The CNRP’s leader, Kem Sokha, was arrested in September on charges of treason and is still behind bars.
“29 July 2018 marked the death of democracy in Cambodia (and) a new dark day of its history,” Sochua Mu, the vice president of the CNRP, said during a news conference in Jakarta, Monday. Sitting beside her was Kem Monovithya, Kem Sokha’s daughter.
Sochua called Sunday’s vote a “sham election” in full breach of the Cambodian constitution and its international obligations.
“We resolutely reject this costly electoral circus and its dangerous consequences,” she said.
The official primary results will be released 11 August, with the final results published on 15 August, according to the National Election Commission.
Yara Suos, the CPP spokesman, denied any foul play on the part of Cambodia’s rulers.
“We are proud to be the only party capable of representing the Cambodian people,” said Yara. “The leaders of the CNRP have spent two thirds of their lives overseas. They cannot claim to understand or represent the Cambodian people.”
The White House said in a statement Sunday’s vote was “neither free nor fair and failed to represent the will of the Cambodian people” and called on Hun Sen’s government to end the ban on political opposition.

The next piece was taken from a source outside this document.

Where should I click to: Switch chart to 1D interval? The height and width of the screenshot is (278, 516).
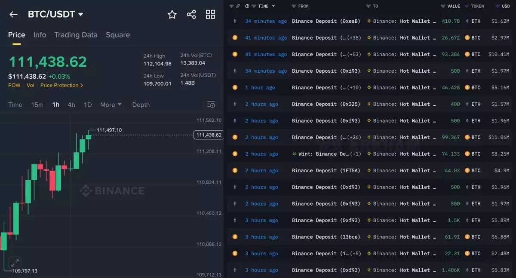pos(88,105)
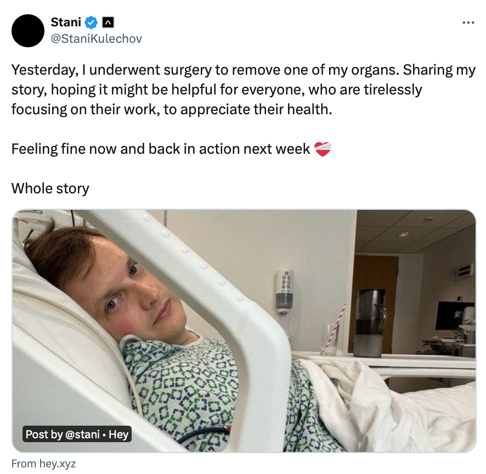
Task: Click the wall-mounted dispenser in the photo
Action: 284,291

Hun Sen, who has ruled Cambodia for 33 years, claimed in a Facebook post that there was a voter turnout of more than 80% Sunday. That’s significantly higher than the reported 68% voter turnout in 2013, when the CNRP won 44% of the vote.

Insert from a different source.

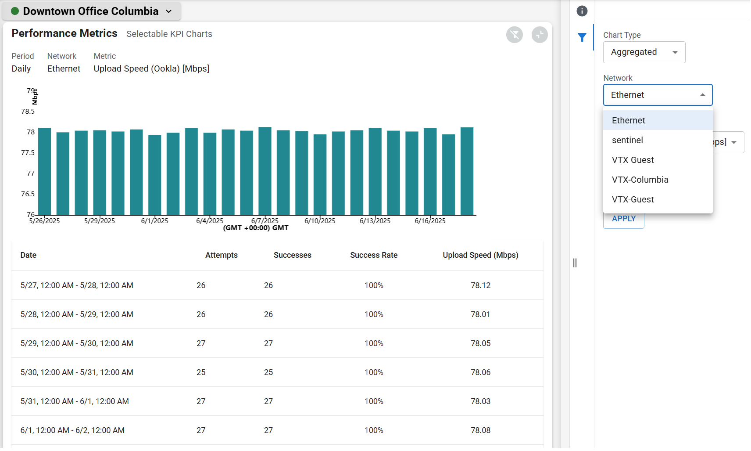Click the Upload Speed (Mbps) column header

pyautogui.click(x=480, y=255)
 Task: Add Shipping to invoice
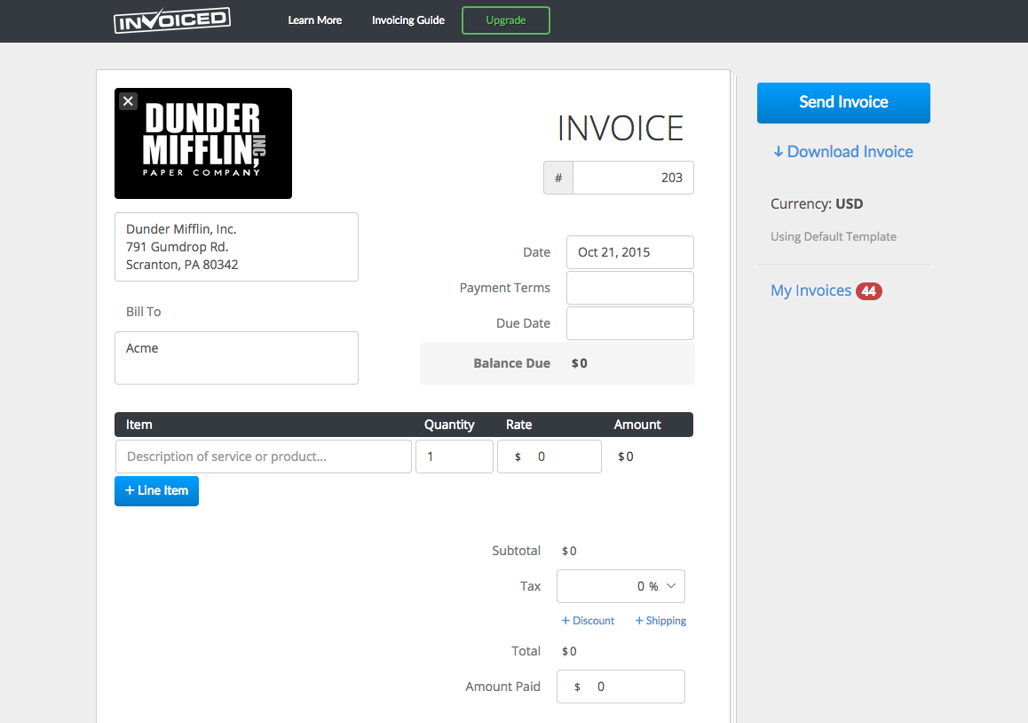point(660,621)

“Thank you, dear compatriots, for casting your votes today! You did choose the democratic way and used your right as stipulated in the constitution, the supreme law of the country,” he said after the vote, according to Cambodian state media.
Cambodia has been a nominal democracy since 1993, following decades of war and conflict.
“A victory without a contest is a hollow one,” exiled opposition leader Sam Rainsy said in a Facebook post Sunday. “For the first time in the 25 years since the elections organized by the United Nations in 1993, Cambodia lacks a legitimate government recognized by the international community … Denied a real choice, the vast majority of the Cambodian people have refused to participate in this sham election.”
White House Press Secretary Sarah Sanders criticized the election as a backward step.
“Genuine democracies tolerate opposing political views, foster competition through elections, and promote and protect the free exchange of ideas,” Sanders said.
“In contrast, in the months leading up to the vote, the Cambodian government placed ever tighter restrictions on independent media and civil society, dissolved the main opposition party, jailed the opposition leader, and banned that party’s senior leaders from participating in the political process.”
CNRP leaders Sochua and Monovithya Kem called on the international community to do more than just condemn Sunday’s result in their news conference Sunday. Sochua said other nations should refuse to do business with Hun’s regime.
“Condemning alone will not be enough,” Kem said. “Actions speak louder than words.”